Originally Posted by
JBeaucaire
You have to choose your own pain on this one. No matter what you do, this is going to hurt. So what will hurt less?
Being stuck in a house with no hope and no options being ignored by the only person you're allowed to be intimate with?
Or
Leaving and seeing if he comes to his senses, and if he doesn't, then starting afresh without him?
Well, honestly, dear, what if? Let me put it right back on you... what if he doesn't ever change? What if this IS the best you'll get from him? You up for that?
I am not counseling you to divorce your husband. I have trouble ever uttering those words lacking physical abuse, so I am just saying getting out may be the only HOPE you have of getting him to even THINK about changing.
You need to be a strong woman. If he sees that, and knows you're not scared of his threats any more...but STILL want him to be your mate, he may come around.
He may not. What if?
The big "what if" isn't about him, it's about you. What if you had the chance to let him go in peace and start over with a chance at love with someone who knows what that actually means? What if THAT were in your future?
To make that happen, you'll have to bear some pain right now. Just make sure you're sure of what you want.
Some women would rather be in a loveless marriage than alone (not really alone, but you know it feels that way at first...) Are you one of those?

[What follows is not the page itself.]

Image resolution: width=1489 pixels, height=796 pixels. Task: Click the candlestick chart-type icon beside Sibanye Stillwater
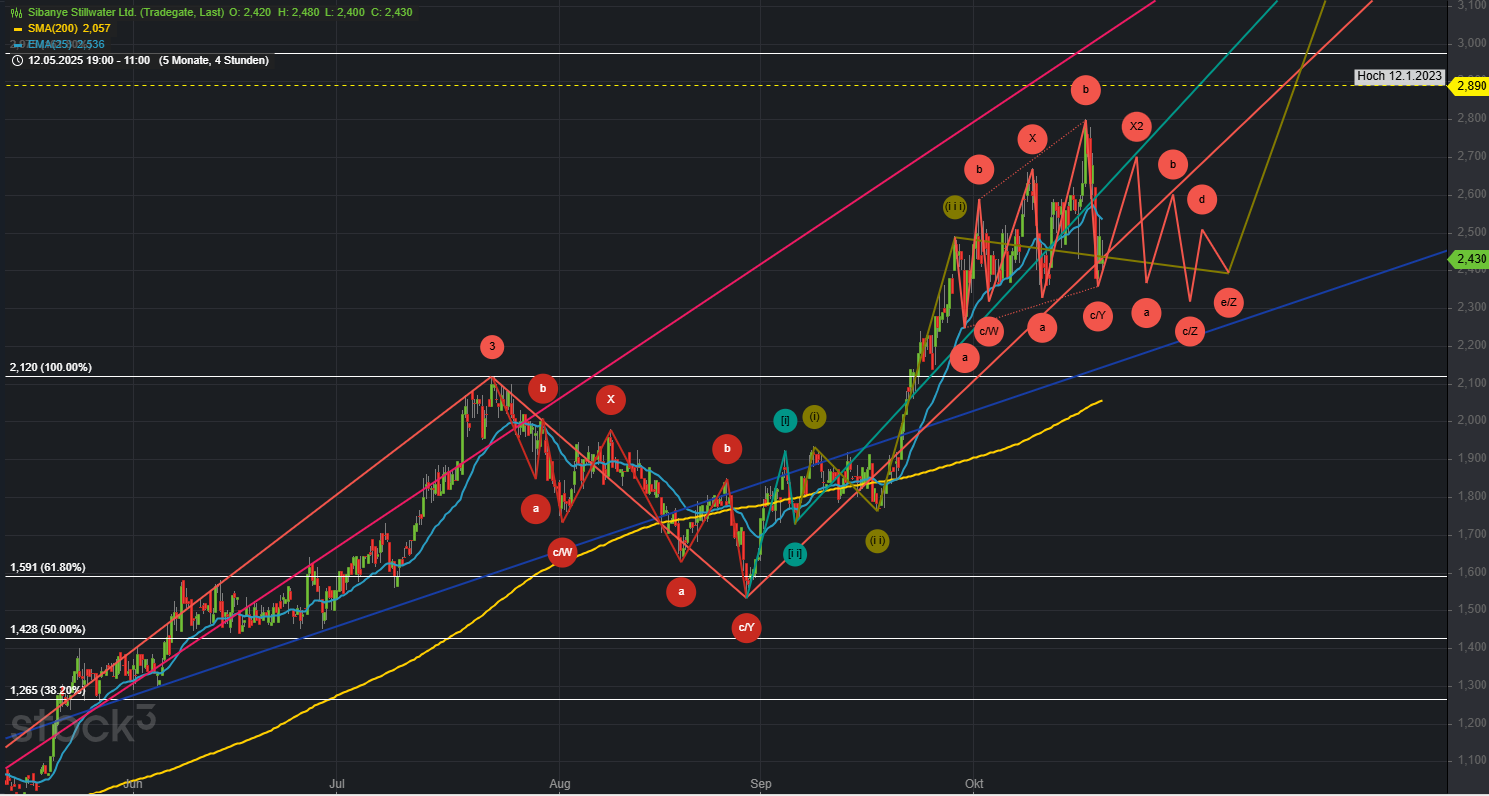coord(16,12)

You may be able to save this marriage, but doing so will require some fearless backbone on your part. "I love dearly, and I would stand at your side and defend you against lions. But I won't be abused by your insecurities or rudeness, no, I won't. I love you, truly, but I am no doormat. I love myself and my children enough to know that your evil behavior has no place in my home. Are you my man or are you not? If not, then fine, your call. Life is short and I have kid(s) to tend to and it will be best if you take your evil attitudes out of this house."
Harsh. Calm. Confrontational but in the most loving way you can muster.
The end result may be divorce, but it won't because of anything you did or from your lack of trying to get through to him. It'll be over because he chose his own evil thoughts over you. In that case, it's best for you and the kid(s) to be rid of him anyway, right?